I do congratulate my noble friend on the ingenious intelligence which has gone into devising the auto-enrolment procedures. I appreciate that it was always the case that the big battalions, the small platoons and their collective champions would react differently to the procedures and that a decently lengthy Committee stage to examine this Bill sympathetically stretches out ahead of us. However, I am pleased that the TUC regards the project at least as well as it would a curate’s egg, and, since the TUC approves the principle and resiles only from the detail, it may be an archdeacon’s egg anyway.
I support my noble friend’s praise for those who have prepared the Bill. I also congratulate my noble friend on the impact study, especially because it is noticeably not written in Sanskrit. My only whispered dissenting note on the Bill’s initial presentation today is best reflected in an episode from my past, when in the 1970s, before I entered the other place, I was responsible for helping Rolls-Royce, then a somewhat inbred company, to recruit the chairman of another FTSE 100 company to its board. After his first board meeting, he took the company secretary aside and said that there had been 55 acronyms in the board papers without an accompanying legend, and that he would not attend a second board meeting unless he was provided with a code. The company secretary was apologetic, and within 24 hours he generated a list of 89 corporate acronyms and their underlying rationale, saying that in a fair number of cases the acronyms had been new to him as well. The problem is nothing like so severe in the departmental briefing, but the explanations are not universally reliable, and it is easier to approach the Sanskrit passages if a Sanskrit dictionary is to hand.
I look forward to the remaining stages, which have the lure of a seminar. As a penance for not adding more solid pabulum for these proceedings, I conclude with the light relief I was offered by the Treasury when I had to travel the country as Paymaster-General, explaining to British business the obligations placed on it by the Single European Act.
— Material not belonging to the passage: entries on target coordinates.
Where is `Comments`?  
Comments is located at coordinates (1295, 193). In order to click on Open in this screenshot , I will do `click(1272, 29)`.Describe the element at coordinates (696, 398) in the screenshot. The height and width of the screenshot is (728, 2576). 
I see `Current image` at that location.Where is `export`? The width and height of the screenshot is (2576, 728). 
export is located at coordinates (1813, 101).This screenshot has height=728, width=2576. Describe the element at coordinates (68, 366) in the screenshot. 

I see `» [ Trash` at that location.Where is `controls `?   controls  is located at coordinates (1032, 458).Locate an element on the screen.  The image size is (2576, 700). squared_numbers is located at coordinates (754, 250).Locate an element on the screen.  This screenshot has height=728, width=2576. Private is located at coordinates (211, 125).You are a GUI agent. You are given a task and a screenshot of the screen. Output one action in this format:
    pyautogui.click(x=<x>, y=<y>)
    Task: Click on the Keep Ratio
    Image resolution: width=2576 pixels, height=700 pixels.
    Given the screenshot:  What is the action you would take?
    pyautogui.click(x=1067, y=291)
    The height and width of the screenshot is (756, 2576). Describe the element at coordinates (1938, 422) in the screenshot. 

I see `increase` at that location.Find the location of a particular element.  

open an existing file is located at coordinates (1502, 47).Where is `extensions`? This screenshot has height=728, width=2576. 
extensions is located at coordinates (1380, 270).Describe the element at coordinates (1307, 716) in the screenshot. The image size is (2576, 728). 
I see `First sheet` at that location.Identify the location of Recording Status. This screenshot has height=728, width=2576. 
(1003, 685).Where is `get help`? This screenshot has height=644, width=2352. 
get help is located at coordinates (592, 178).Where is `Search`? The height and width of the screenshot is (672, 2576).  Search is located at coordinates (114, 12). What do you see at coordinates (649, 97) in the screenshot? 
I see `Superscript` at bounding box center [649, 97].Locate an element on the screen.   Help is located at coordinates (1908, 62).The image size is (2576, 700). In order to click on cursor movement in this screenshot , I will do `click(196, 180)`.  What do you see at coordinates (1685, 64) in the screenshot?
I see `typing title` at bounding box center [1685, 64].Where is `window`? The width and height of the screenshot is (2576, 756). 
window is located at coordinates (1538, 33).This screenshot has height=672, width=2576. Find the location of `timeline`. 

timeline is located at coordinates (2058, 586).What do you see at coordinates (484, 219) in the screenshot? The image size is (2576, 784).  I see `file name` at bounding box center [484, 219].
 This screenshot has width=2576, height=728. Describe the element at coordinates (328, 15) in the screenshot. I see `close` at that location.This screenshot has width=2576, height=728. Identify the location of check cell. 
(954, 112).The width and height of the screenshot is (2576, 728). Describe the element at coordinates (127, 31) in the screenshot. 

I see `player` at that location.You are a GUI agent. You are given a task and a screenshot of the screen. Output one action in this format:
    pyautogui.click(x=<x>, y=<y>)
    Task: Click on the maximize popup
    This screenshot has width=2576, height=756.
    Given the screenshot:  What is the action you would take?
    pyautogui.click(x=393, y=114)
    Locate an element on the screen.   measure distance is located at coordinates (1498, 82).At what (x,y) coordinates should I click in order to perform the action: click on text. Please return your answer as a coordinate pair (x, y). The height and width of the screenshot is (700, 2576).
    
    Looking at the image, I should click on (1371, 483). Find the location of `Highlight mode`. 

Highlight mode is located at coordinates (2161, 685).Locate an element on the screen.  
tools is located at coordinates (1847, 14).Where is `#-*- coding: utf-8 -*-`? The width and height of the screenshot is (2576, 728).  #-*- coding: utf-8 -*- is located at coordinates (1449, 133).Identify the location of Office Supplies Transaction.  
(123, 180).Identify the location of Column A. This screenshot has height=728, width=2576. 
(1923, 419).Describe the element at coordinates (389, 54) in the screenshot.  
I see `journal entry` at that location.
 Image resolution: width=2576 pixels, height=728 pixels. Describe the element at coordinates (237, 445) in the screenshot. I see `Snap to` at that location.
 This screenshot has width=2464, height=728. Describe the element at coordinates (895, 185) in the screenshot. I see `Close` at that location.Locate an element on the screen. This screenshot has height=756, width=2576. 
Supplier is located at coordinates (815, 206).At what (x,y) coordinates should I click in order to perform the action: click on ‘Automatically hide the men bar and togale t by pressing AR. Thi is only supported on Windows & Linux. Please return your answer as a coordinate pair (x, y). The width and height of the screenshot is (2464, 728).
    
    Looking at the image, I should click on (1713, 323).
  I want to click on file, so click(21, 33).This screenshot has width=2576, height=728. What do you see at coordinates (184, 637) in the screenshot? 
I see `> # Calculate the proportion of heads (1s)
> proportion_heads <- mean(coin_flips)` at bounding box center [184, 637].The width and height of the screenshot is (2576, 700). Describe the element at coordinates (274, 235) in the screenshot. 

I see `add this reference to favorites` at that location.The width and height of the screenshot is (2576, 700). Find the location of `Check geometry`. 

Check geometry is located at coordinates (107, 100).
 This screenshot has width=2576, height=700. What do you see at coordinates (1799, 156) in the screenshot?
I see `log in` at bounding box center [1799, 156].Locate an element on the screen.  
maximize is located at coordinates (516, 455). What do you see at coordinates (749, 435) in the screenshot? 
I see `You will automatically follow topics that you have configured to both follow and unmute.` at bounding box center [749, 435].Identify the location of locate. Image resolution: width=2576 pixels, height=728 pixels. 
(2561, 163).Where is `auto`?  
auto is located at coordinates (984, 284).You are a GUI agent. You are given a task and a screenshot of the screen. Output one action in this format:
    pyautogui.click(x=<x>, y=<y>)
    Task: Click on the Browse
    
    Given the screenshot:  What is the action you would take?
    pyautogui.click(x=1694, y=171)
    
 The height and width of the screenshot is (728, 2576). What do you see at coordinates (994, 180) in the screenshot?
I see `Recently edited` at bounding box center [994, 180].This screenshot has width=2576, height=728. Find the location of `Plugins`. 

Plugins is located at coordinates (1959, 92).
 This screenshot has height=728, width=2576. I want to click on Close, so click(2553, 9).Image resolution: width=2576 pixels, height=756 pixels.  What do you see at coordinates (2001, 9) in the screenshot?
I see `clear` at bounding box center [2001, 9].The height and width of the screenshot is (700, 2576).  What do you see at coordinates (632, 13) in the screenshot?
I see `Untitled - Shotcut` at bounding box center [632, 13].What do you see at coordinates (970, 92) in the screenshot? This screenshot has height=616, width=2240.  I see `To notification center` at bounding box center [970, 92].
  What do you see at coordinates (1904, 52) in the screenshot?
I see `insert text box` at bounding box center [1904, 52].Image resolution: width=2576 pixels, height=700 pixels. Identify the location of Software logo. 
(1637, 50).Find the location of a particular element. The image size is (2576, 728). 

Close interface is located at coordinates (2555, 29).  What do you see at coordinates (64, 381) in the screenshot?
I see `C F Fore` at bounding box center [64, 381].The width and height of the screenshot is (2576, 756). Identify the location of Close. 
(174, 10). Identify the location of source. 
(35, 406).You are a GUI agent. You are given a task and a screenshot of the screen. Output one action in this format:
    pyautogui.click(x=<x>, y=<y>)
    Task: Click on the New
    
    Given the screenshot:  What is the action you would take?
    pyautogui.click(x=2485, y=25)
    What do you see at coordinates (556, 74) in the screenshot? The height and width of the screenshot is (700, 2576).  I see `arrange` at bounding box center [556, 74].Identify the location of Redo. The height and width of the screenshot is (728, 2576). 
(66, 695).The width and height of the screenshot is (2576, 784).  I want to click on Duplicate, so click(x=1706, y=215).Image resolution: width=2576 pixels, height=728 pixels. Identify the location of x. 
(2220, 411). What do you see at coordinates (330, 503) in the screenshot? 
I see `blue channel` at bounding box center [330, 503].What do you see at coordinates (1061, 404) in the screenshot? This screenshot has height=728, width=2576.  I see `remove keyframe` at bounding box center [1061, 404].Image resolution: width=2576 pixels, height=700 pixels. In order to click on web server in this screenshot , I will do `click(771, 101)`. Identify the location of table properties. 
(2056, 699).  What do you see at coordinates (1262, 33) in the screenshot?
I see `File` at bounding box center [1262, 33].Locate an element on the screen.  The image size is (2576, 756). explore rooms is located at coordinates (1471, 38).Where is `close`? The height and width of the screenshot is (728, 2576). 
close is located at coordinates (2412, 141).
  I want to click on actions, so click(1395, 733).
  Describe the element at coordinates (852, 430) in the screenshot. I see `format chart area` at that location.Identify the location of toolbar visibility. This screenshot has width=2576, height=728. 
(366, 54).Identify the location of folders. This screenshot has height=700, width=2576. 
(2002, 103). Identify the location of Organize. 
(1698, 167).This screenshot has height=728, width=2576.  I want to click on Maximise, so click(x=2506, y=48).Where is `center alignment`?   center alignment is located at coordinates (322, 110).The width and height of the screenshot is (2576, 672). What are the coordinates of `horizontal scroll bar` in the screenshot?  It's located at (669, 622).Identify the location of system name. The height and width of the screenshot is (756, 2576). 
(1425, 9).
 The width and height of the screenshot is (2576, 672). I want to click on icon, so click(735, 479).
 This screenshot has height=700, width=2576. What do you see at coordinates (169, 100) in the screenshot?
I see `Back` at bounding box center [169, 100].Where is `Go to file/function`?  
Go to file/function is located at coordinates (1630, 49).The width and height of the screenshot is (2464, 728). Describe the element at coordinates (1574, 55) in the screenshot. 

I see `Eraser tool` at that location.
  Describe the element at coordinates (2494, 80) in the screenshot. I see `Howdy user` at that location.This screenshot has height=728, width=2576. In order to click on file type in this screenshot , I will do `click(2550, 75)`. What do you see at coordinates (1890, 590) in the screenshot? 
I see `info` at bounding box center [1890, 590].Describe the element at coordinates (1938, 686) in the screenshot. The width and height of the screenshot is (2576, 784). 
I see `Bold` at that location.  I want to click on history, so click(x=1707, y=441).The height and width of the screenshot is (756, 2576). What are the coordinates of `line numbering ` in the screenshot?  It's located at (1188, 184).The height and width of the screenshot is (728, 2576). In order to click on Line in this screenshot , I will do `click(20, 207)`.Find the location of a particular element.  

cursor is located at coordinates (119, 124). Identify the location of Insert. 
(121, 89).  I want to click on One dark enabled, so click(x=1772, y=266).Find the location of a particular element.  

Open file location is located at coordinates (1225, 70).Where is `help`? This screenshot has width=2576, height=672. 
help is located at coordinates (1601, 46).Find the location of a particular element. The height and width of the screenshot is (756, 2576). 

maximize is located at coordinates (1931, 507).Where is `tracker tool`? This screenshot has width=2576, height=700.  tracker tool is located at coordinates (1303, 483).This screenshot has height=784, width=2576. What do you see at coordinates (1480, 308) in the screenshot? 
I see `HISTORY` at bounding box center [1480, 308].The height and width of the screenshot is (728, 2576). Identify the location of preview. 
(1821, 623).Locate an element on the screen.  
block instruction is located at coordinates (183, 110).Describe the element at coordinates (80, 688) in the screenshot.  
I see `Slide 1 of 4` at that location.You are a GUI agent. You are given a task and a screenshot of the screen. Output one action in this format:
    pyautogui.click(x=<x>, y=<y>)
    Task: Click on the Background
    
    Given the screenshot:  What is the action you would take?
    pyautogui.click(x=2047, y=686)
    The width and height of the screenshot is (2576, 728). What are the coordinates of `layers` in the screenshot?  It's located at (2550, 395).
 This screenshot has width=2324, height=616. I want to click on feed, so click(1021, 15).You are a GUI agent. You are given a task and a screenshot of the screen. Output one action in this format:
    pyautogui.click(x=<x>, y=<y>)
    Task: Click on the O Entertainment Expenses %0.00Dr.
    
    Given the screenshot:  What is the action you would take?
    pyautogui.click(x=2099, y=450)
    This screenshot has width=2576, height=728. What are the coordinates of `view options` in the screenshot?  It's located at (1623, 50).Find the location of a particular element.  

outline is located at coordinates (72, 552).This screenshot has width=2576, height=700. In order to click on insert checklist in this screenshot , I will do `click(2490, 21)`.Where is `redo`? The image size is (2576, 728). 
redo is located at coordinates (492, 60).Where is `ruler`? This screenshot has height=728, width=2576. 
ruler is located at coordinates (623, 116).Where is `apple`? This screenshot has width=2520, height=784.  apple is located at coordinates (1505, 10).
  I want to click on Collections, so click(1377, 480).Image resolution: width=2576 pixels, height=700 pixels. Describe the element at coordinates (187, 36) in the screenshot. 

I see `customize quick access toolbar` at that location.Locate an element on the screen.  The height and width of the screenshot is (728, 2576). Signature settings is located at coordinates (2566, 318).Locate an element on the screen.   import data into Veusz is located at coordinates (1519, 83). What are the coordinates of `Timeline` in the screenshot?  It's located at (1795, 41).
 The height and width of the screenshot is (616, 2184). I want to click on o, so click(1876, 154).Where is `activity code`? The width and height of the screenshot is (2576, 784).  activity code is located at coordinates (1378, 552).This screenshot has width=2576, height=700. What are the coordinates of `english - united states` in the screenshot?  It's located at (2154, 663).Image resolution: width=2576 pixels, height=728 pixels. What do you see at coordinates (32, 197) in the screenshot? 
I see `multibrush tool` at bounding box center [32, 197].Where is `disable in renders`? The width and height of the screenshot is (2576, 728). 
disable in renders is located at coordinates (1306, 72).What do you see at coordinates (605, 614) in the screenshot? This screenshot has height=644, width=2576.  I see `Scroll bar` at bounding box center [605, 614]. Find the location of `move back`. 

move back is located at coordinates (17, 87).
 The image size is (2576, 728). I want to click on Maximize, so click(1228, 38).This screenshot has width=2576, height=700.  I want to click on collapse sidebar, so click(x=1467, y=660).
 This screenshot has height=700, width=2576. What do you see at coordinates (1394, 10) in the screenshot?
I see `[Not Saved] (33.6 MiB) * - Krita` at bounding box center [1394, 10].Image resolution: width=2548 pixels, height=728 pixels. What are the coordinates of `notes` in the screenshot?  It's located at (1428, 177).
This took the form of an illustration of a non-tariff barrier in the context of a level playing field; namely, that in the life insurance industry a British actuary could tell you how many people were going to die, whereas a Sicilian actuary could give you their names and addresses. To be fair, I suppose that in our marvellous continent a Sicilian insurance broker might be similarly mystified by the character in Saki who had to have his 21st birthday three years running because it would have been indelicate for him to move on and up until his mother admitted to more than 35 years. However, all these minutiae are for tomorrow. The Bill is a necessity today.